* [Selected extract]:
---

FEDERAL COURT OF AUSTRALIA

 

Challen v Bendeich [1999] FCA 845


BANKRUPTCY – where trustee in bankruptcy made retrospective assessments of bankrupt’s income – review by AAT applied incorrect legislation – whether s 139W(1) Bankruptcy Act 1966 allows retrospective assessments of income – relevance of legislative amendments to interpretation of legislative provisions prior to amendments – whether costs certificate should be granted pursuant to s 6(1) of the Federal Proceedings (Costs) Act 1981



WORDS AND PHRASES – “likely to be derived” – “was derived” – “as soon as practicable”



Bankruptcy Act 1966 (Cth) ss 139M, 139P, 139Q, 139S, 139W, 139Y, 139ZG and 149D(1)(f)

Federal Proceedings (Costs) Act 1981 (Cth) s 6(1)


Allina Pty Ltd v Commissioner of Taxation (1991) 28 FCR 203 cited

Kalwy v Secretary, Department of Social Security (1992) 38 FCR 295 cited

Minister for Human Services & Health v Haddad (1996) 39 ALD 557 cited

Comcare Australia v Hill [1999] FCA 488 cited

 


PETER LESLIE CHALLEN v GRAHAM ROSS BENDEICH

QG 179 OF 1998

 

 

 

SPENDER, BURCHETT & HELY JJ

25 JUNE 1999

BRISBANE

 


IN THE FEDERAL COURT OF AUSTRALIA

 

QUEENSLAND DISTRICT REGISTRY

QG 179 OF 1998

 

ON APPEAL FROM THE ADMINISTRATIVE APPEALS TRIBUNAL

 

BETWEEN:

PETER LESLIE CHALLEN

Applicant

 

AND:

GRAHAM ROSS BENDEICH

Respondent

 

JUDGES:

SPENDER, BURCHETT & HELY JJ

DATE OF ORDER:

25 JUNE 1999

WHERE MADE:

BRISBANE

 

THE COURT ORDERS THAT:

 

1.         The appeal is allowed:

Ÿ                     The decision of AAT given on 7 December 1998 is set aside;

 

Ÿ                     The compulsory contributions assessments purportedly made by the respondent against the applicant on 9 August 1996 are quashed;

 

Ÿ                     The respondent is to pay the applicant’s costs of the appeal.


2.                  Pursuant to the provisions of s 6(1) of the Federal Proceedings (Costs) Act 1981 the respondent be granted a costs certificate in respect of the appeal to the effect that, in the opinion of the Court, it would be appropriate for the Attorney-General to authorise a payment under the Act to the respondent in respect of:


Ÿ                     The costs incurred by the respondent in relation to the appeal; and


Ÿ                     Any costs incurred by the applicant in respect of the appeal that are required to be paid by the respondent to the applicant in pursuance of Order 1.

---

* [Given information]:
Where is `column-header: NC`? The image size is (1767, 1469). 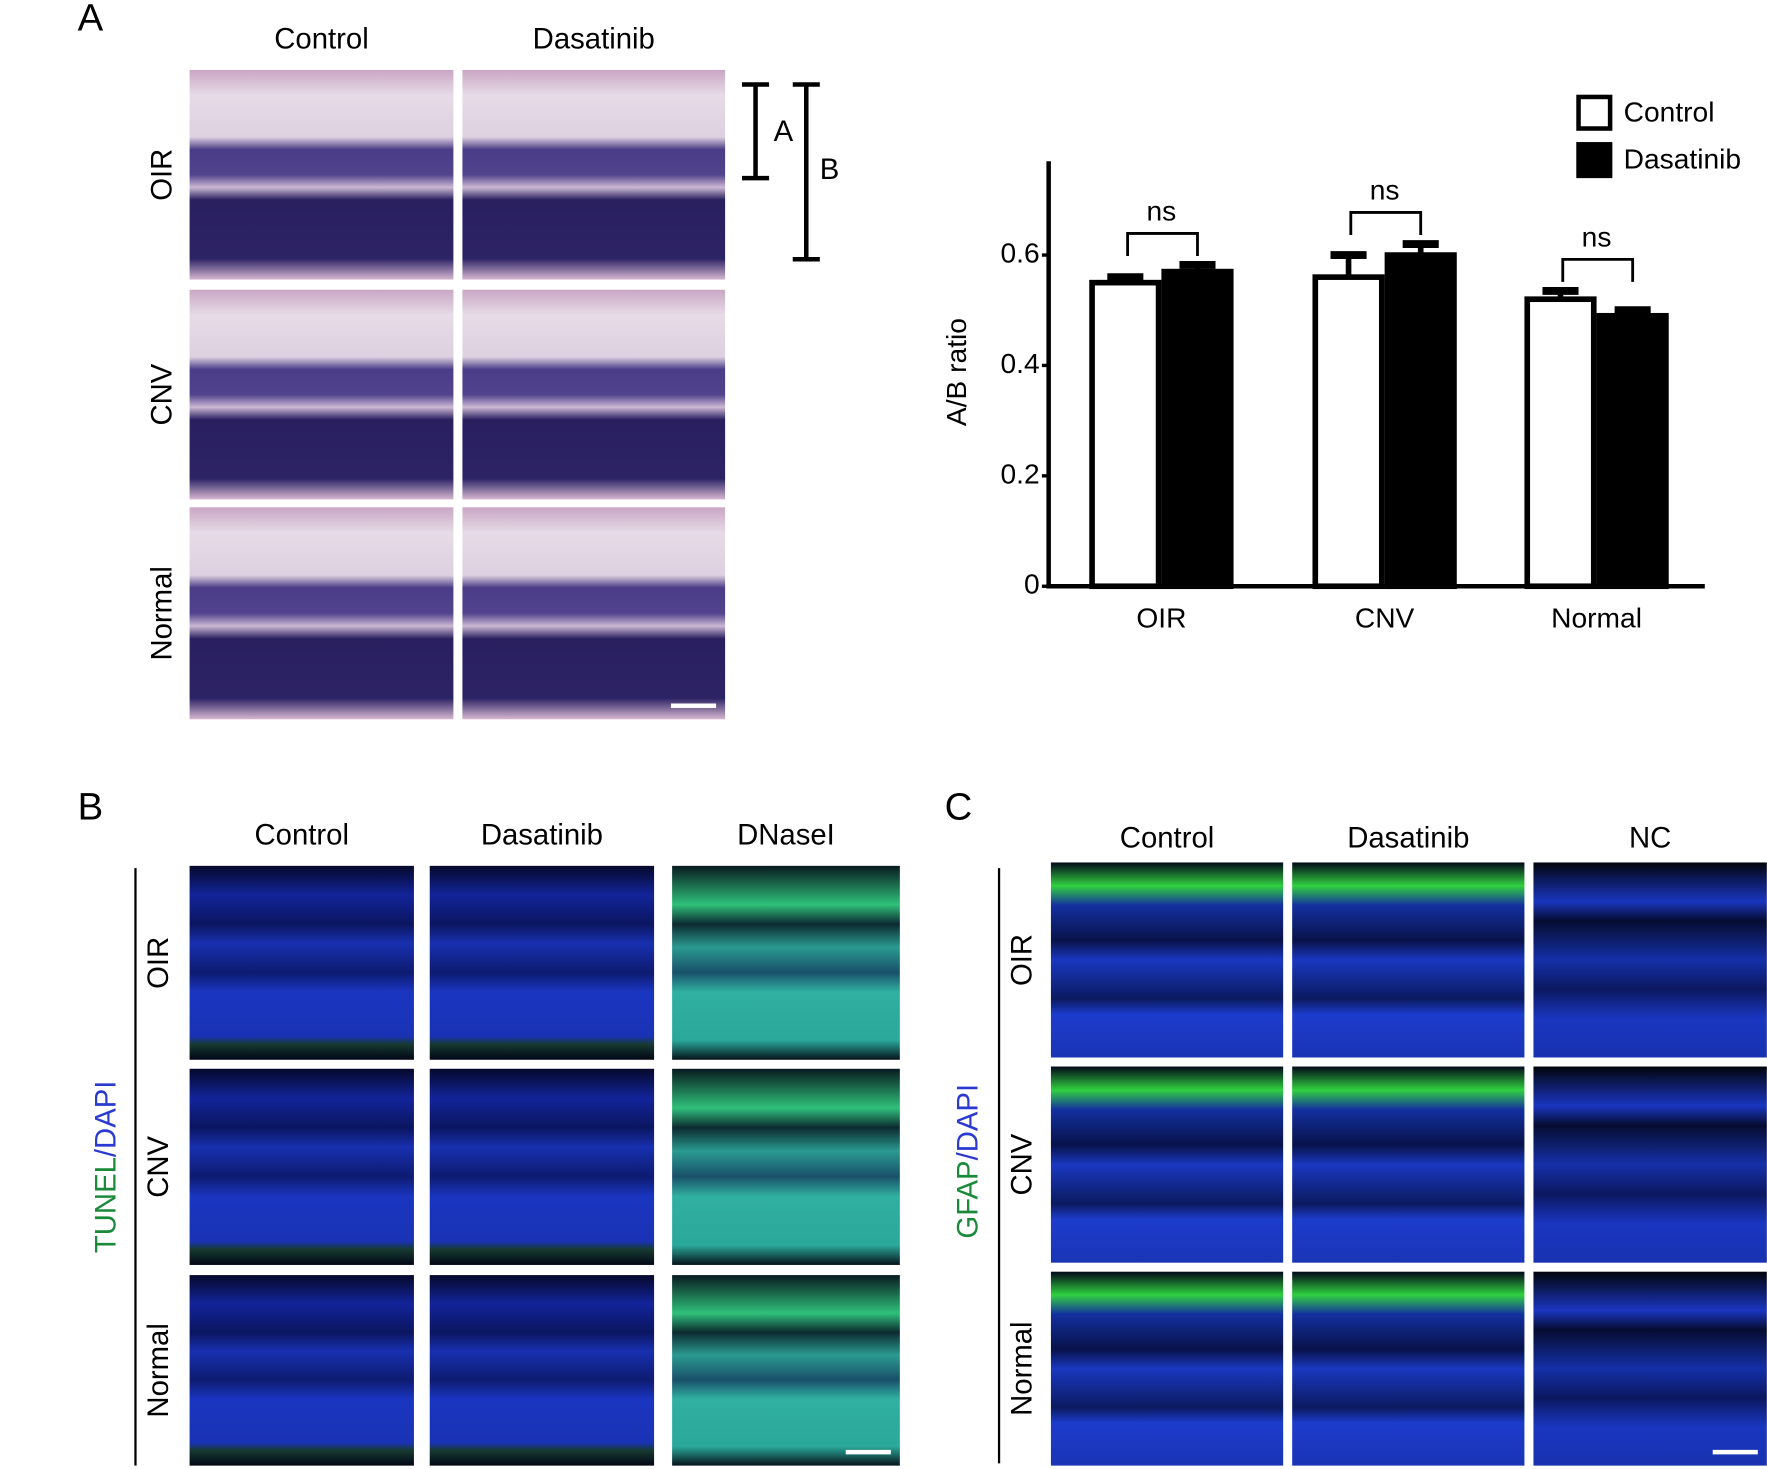
column-header: NC is located at coordinates (1650, 838). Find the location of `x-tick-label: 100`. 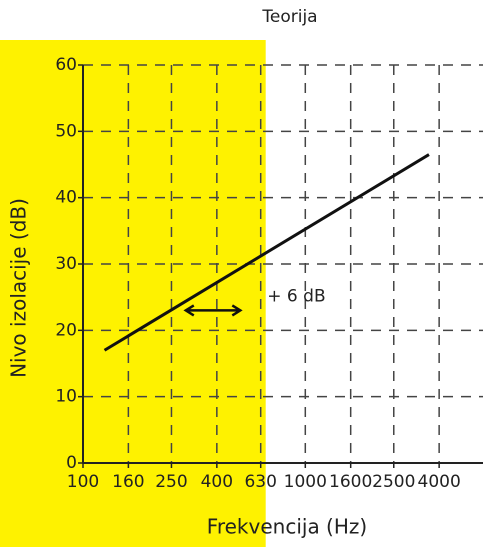

x-tick-label: 100 is located at coordinates (83, 482).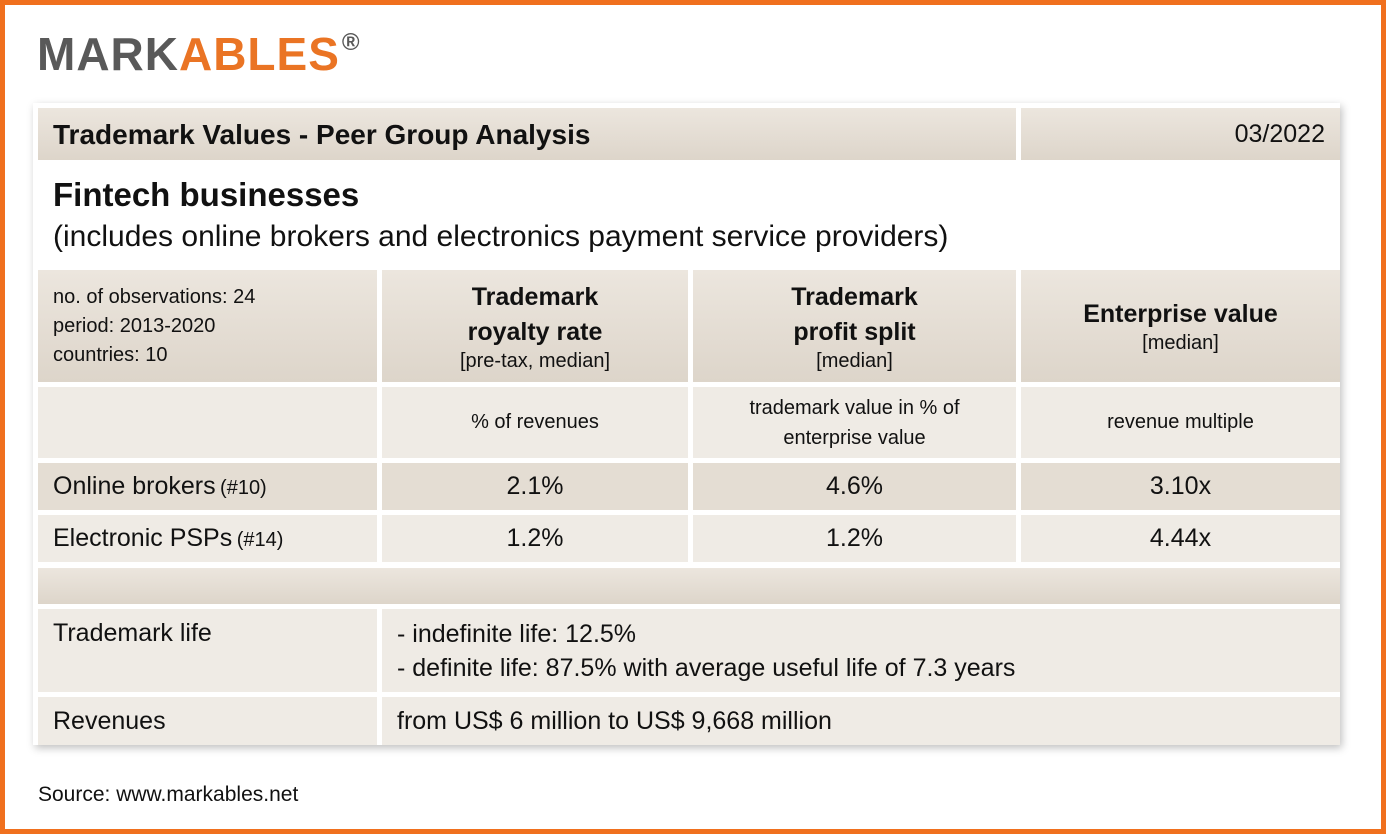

---

* [Task instructions]:
1. In the Challen v Bendeich judgment, rewrite the paragraph beginning "Pursuant to the provisions of s 6(1)" as a short list, keeping its main facts.
2. Using the court orders in the Challen v Bendeich judgment, explain in one to three sentences why the costs certificate also covers costs incurred by the applicant.
3. Continue the Challen v Bendeich judgment from the point where it stops.

* [Answers to the exercises]:
1.
- Made under s 6(1) of the Federal Proceedings (Costs) Act 1981.
- The respondent is granted a costs certificate for the appeal.
- In the Court's opinion, the Attorney-General may appropriately authorize a payment to the respondent under the Act.
- The payment covers the respondent's own costs of the appeal.
- It also covers any of the applicant's appeal costs that the respondent must pay under Order 1.

2. Order 1 requires the respondent to pay the applicant's costs of the appeal. The certificate therefore extends to the applicant's costs that the respondent must pay under that order, as well as the respondent's own costs.

3.
 


Note:    Settlement and entry of orders is dealt with in Order 36 of the Federal Court Rules.



IN THE FEDERAL COURT OF AUSTRALIA

 

QUEENSLAND DISTRICT REGISTRY

QG 179 OF 1998

 

ON APPEAL FROM THE ADMINISTRATIVE APPEALS TRIBUNAL

 

BETWEEN:

PETER LESLIE CHALLEN

Applicant

 

AND:

GRAHAM ROSS BENDEICH

Respondent

 

 

JUDGES:

SPENDER, BURCHETT & HELY JJ

DATE:

25 JUNE 1999

PLACE:

BRISBANE


REASONS FOR JUDGMENT

THE COURT:

1                     The applicant became bankrupt on his own petition on 12 August 1993.  Robert Thomas Adcock (“Adcock”) became his trustee on that date.  The applicant had signed an authority pursuant to s 188 of the Bankruptcy Act 1966 (“the Act”) on 21 July 1993, hence his bankruptcy is deemed to have commenced on that date: s 115(2), s 40(1)(i).

2                     On 29 October 1995 Adcock was replaced by the respondent as trustee.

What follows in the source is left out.